◆ **Your tasks**:
1. In the spreadsheet release notes below, what is now used to handle the dependency tree?
2. Set down, word for word, everything in the spreadsheet release notes below from "1. Table functionality" down to "a compressed R-tree.".
3. Extend the spreadsheet release notes below, picking up right after their final line.

◆ **Document segment**:
····················
Internal release featuring

  1. Table functionality
    With a table of data in the sheet, the user can:
    • Create Table: by selecting the full range of the table, clicking on Table Menu in the Main-Menu Bar, selecting Create Table by Range, providing a table name (alphanumeric only without spaces and start with a letter).
    • Delete Table: by selecting the full range of a created table, clicking on Table Menu in the Main-Menu Bar, selecting Delete Table by Range.
    • Use Tables Sidebar: by toggling it from the Table Menu, a user can see the created tables within that book.
  2. R-tree for dependency
    The dependency tree now will be handled by using a compressed R-tree.
  3. Relational Operators
    We have the basic support of set/relational-operator-like operations. The following functions are now available for use in formulae:
    UNION,
    DIFFERENCE,
    INTERSECTION,
    CROSSPRODUCT,
    SELECT,
    PROJECT,
    RENAME
    The output of these functions has the array value type.
    • The function UNION has the syntax UNION(S1, S2), with each of S1 and S2 as an array value. Instead of an array value, one can use a (contiguous) range of non-array values instead; it would be treated as an array. Each row in an array is treated as a tuple. S1 and S2 must have the same number of columns, otherwise it returns a #VALUE! error.
    • DIFFERENCE and INTERSECTION, and CROSSPRODUCT have the same syntax.
    • CROSSPRODUCT also has the same syntax as above, but it does not have the same-column-size requirement.
    • SELECT has the syntax SELECT(S, C). Here C is an array of boolean values with the same number of rows as S, with one column. It selects the subset of rows whose corresponding value in C is true.
  4. INDEX Function
    To view the results of the previous formulae, we now support a new cell value type, "array". In addition, the function INDEX has a new behavior operating on array values.
    • A cell containing an array value will display the size of the (two-dimensional) array of the value, like [5x3].
····················
◆ **Provided data**:

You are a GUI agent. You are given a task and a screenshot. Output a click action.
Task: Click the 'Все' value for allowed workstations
····················
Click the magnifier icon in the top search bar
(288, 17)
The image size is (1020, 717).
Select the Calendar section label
····················
◆ **Answers for the tasks**:
1. A compressed R-tree.

2.
1. Table functionality
    With a table of data in the sheet, the user can:
    • Create Table: by selecting the full range of the table, clicking on Table Menu in the Main-Menu Bar, selecting Create Table by Range, providing a table name (alphanumeric only without spaces and start with a letter).
    • Delete Table: by selecting the full range of a created table, clicking on Table Menu in the Main-Menu Bar, selecting Delete Table by Range.
    • Use Tables Sidebar: by toggling it from the Table Menu, a user can see the created tables within that book.
  2. R-tree for dependency
    The dependency tree now will be handled by using a compressed R-tree.

3.
    • In order to display an element in an array value, one needs to use INDEX(array, row, [column]), specifying the row/column index. For example, if cell A5 contains a 5 by 3 array value, INDEX(A5,2,3) is the array's element in row 2, column 3. INDEX returns a #REF! error if the row/column is out of range. If the array is one-dimensional (has one column), then the column index is optional; it defaults to the first column.

Known Issues

  • The output is undefined if an operand is not a set (has repetitions).
  • The relational operators are not well-integrated with tables: PROJECT, RENAME
    and JOIN would be more meaningful once attributes are actually named.
  • String equality is not checked properly.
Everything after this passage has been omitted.